One of my darkest findings in reporting Bottle Of Lies is that some generic drug companies routinely make drugs of differing quality, depending on the markets for which they’re bound. This is so commonplace that the practice has a name: dual-track production. Dinesh Thakur was shocked to learn that for the drugs Ranbaxy sold in India, the company simply invented all of its quality data, with the belief that regulators wouldn’t even bother to scrutinise it. The practice amounts to a manufacturing standard of whatever you can get away with.

Given these connivances, the public needs good answers to basic questions. Who will be policing the quality of a covid-19 vaccine? Who will be vouching for its efficacy and purity? Who will be guaranteeing its proper storage? As we see moonshot numbers of 90%+ efficacy roll out from Moderna and Pfizer, journalists have an essential obligation to get behind these miraculous press releases.

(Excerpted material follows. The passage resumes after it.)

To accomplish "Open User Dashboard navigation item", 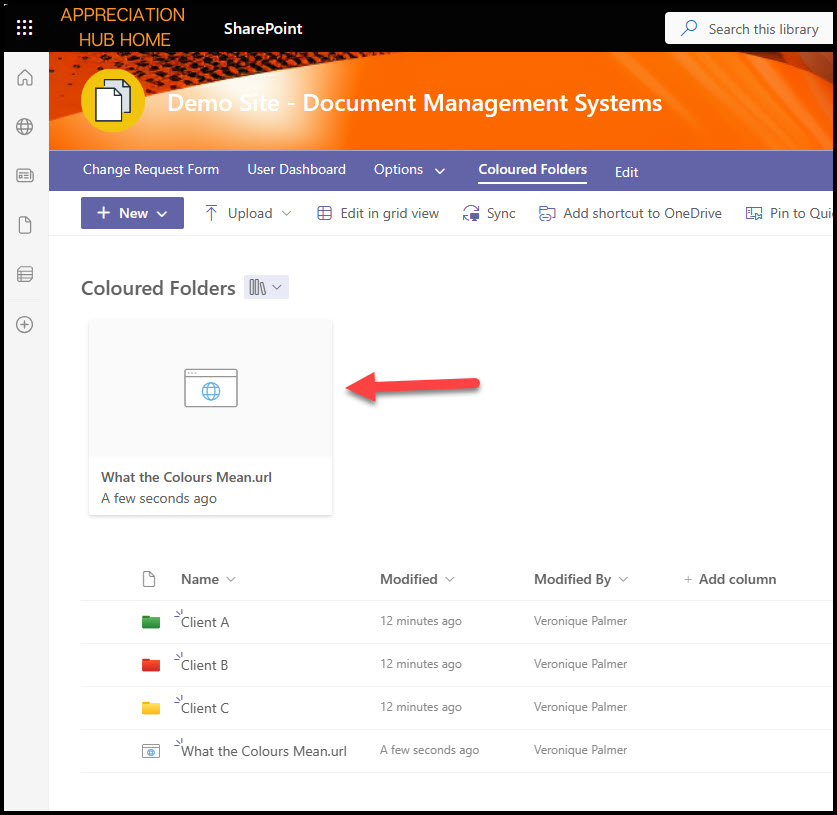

I am sure that Indian journalists—many of whom are bravely working under threat as press freedoms shrink—will be scrutinising the web of contractors and subcontractors who will likely be churning out covid vaccines for ROW markets.

In reporting Bottle Of Lies, I was struck by the inter-connectedness of our medical and pharmaceutical destinies. Unlike Dinesh Thakur, most of us give little more than passing thought to the citizens of a distant country who get substandard medicine. But, it turns out, if you give subpotent or impure antibiotics to enough people somewhere, that can affect people everywhere. Public-health researchers now link the prevalence of substandard generic drugs to the growing problem of anti-microbial resistance, as underdosed pathogens evolve to resist effective drugs. This is a crisis that affects us all.

So, in the upcoming vaccine race, it may appear that there will be winners and losers. But one thing is for sure. If groups, countries, or continents of citizens are denied high-quality covid-19 vaccines, that will make us all losers.

Bottle Of Lies is shortlisted for the NIF Book Prize 2020.